▶ _WORK ITEM_:
Each line below must be reproduced exactly.

▶ _EXTRACTED RECORDS_:
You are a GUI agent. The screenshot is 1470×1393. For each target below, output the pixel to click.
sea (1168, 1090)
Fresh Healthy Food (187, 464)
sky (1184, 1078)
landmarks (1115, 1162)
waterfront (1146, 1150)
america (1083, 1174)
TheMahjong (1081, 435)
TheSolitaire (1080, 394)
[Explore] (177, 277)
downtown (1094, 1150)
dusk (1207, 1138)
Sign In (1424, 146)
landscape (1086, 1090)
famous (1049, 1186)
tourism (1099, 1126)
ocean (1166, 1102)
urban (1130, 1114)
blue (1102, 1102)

▶ _SOLUTION TO THE EXERCISE_:
You are a GUI agent. The screenshot is 1470×1393. For each target below, output the pixel to click.
sea (1168, 1090)
Fresh Healthy Food (187, 464)
sky (1184, 1078)
landmarks (1115, 1162)
waterfront (1146, 1150)
america (1083, 1174)
TheMahjong (1081, 435)
TheSolitaire (1080, 394)
[Explore] (177, 277)
downtown (1094, 1150)
dusk (1207, 1138)
Sign In (1424, 146)
landscape (1086, 1090)
famous (1049, 1186)
tourism (1099, 1126)
ocean (1166, 1102)
urban (1130, 1114)
blue (1102, 1102)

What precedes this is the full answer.